Interestingly, the team’s president and CEO, Mark Murphy, refused to confirm the extensions, saying only, “I’ll just say I’m confident not only Matt and Brian but (Ball) will continue to be Packers’ employees for years to come.”
LaFleur was hired as head coach in 2019 after two starkly different seasons as an offensive coordinator with the Rams and with the Titans. As offensive coordinator in Los Angeles, LaFleur didn’t call plays, but still gets credit for coordinating the league’s top scoring offense that year. The next year he took over play-calling duties in Tennessee and, after an onslaught of injuries, the team finished with the 27th ranked scoring offense. Still, the Packers saw enough coaching potential to hire him to replace Mike McCarthy.
Since LaFleur took over in 2019, the Packers have been a league best 39-10. Unfortunately, though, LaFleur has struggled to take the league’s best regular season team to the Super Bowl, losing two straight NFC Championship games in his first two seasons and exiting in the Divisional Round of last year’s playoffs. LaFleur’s contract was set to expire at the end of the season, so an extension was expected.
Gutekunst was promoted to his current role one year before the hire of LaFleur. After entering the league as a Chiefs scouting assistant in 1998, Gutekunst quickly made his way to Wisconsin where he rose through the ranks over the following 20 years from area scout to director of college scouting to director of player personnel to his eventual general manager position in 2018. Gutekunst was granted the promotion when former general manager Ted Thompson took a reduced role with the organization after being diagnosed with neurodegenerative disorder. In Gutekunst’s five years of heading the personnel departments, the team has drafted starters like cornerback Jaire Alexander and defensive lineman Rashan Gary while bringing in impact players like Preston Smith, Za’Darius Smith, Christian Kirksey, Jaylon Smith, and Whitney Mercilus. Gutekunst’s contract was also set to expire at the end of the season, so his extension, while not guaranteed, was also expected.

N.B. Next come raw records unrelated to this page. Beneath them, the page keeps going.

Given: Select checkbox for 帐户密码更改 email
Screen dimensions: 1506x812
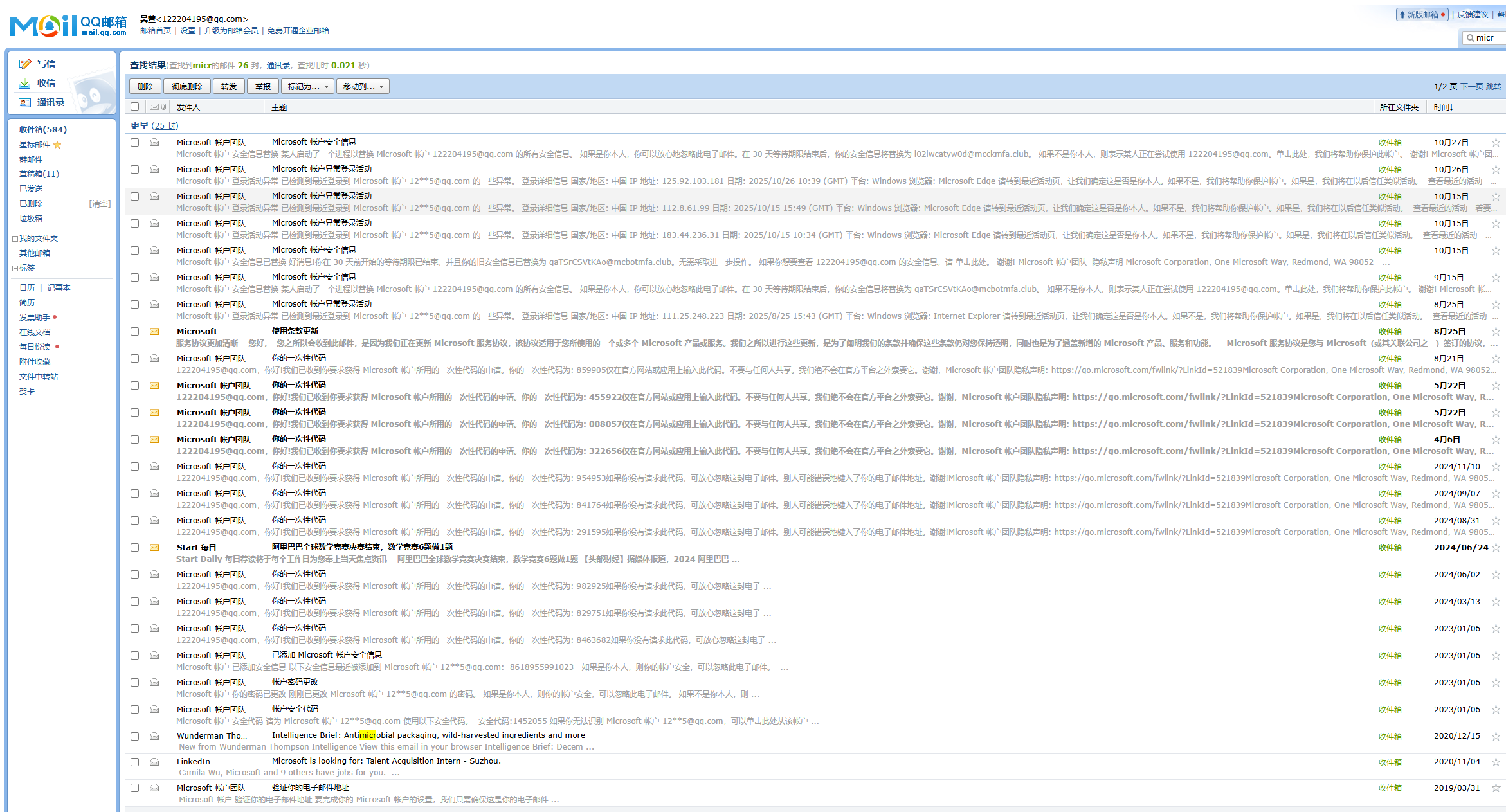Looking at the screenshot, I should coord(134,682).
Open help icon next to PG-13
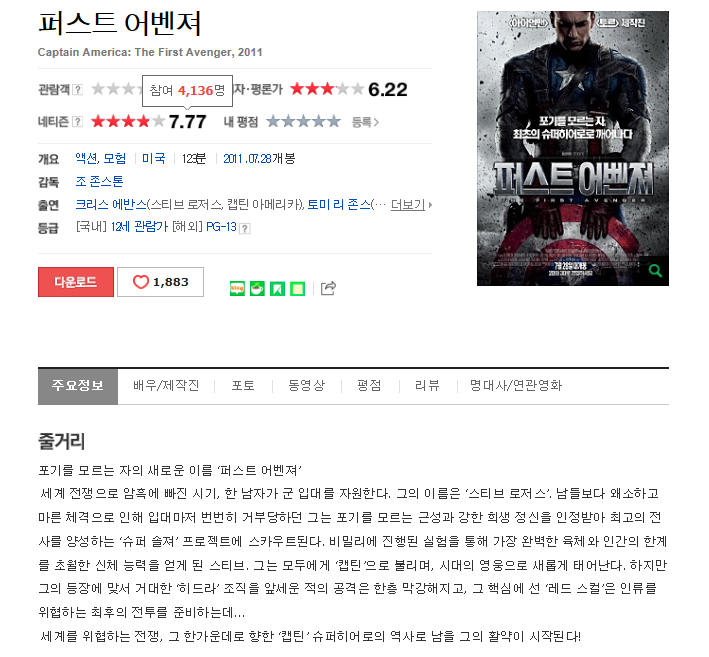Screen dimensions: 709x657 point(245,228)

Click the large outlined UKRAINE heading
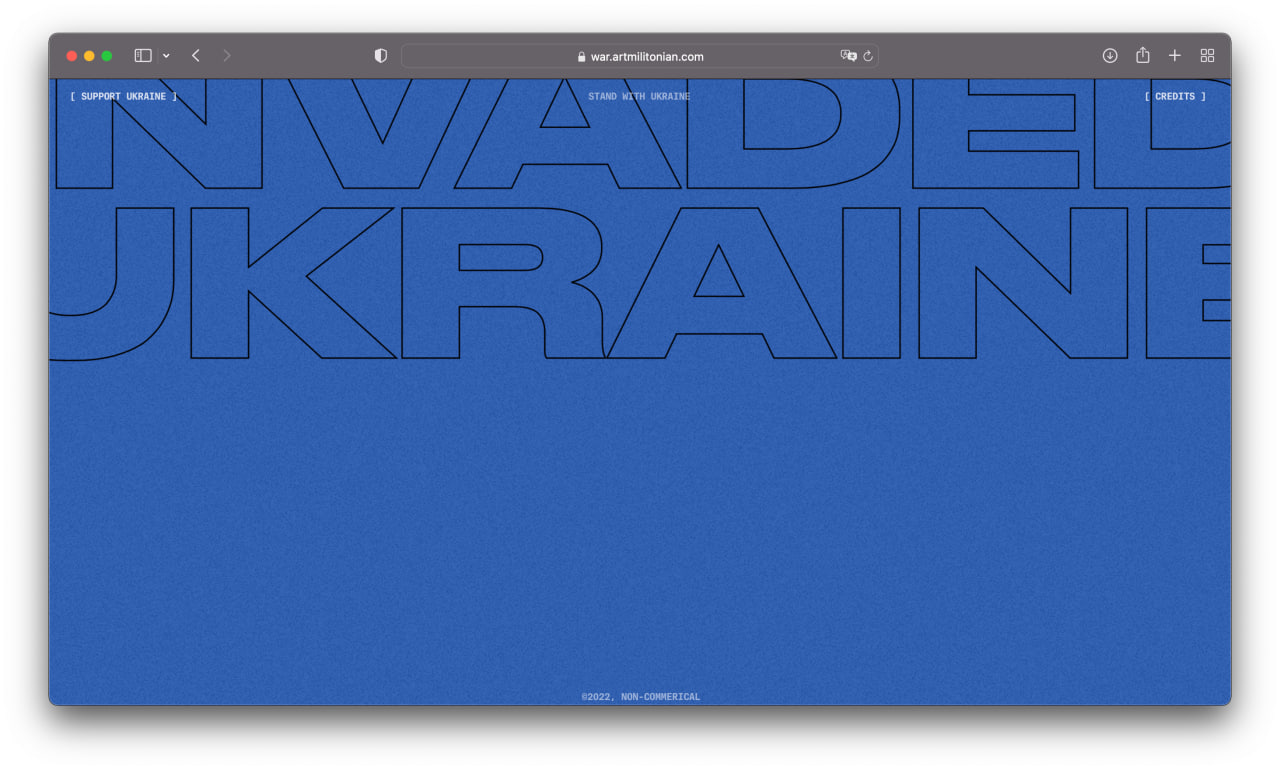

Ball has been with the franchise since 2008, spending ten years as vice president of football administration/player finance and getting promoted to executive vice president/director of football operations in 2018. Ball has held the unenviable responsibility of managing the team’s salary cap, a task that hasn’t been made any easier with the demands of quarterback Aaron Rodgers. His masterful management during the pandemic was something that drew praise from Murphy, according to Matt Schneidman of The Athletic. Ball was promoted the same year Gutekunst was, so his deal was likely also nearing an end.
This isn’t the first time Murphy and the Packers have kept silent about contract moves with the staff. The past scenario was a bit more tense as McCarthy was quietly given a one-year extension for what would eventually be his last season. Regarding the lack of an announcement or confirmation, Murphy said, “I’d prefer to keep (contract extensions) internal, but, obviously, you can see from my comments that I feel like they’re doing an outstanding job.”
With the extension of key pieces to the team’s core leadership, the Packers brass is putting forth a vote of confidence. They are likely also posing two daunting tests: 1) take the next step and win a Super Bowl and 2) keep the boat afloat when Rodgers is finally gone. The three men will apparently have another few years to complete those assignments.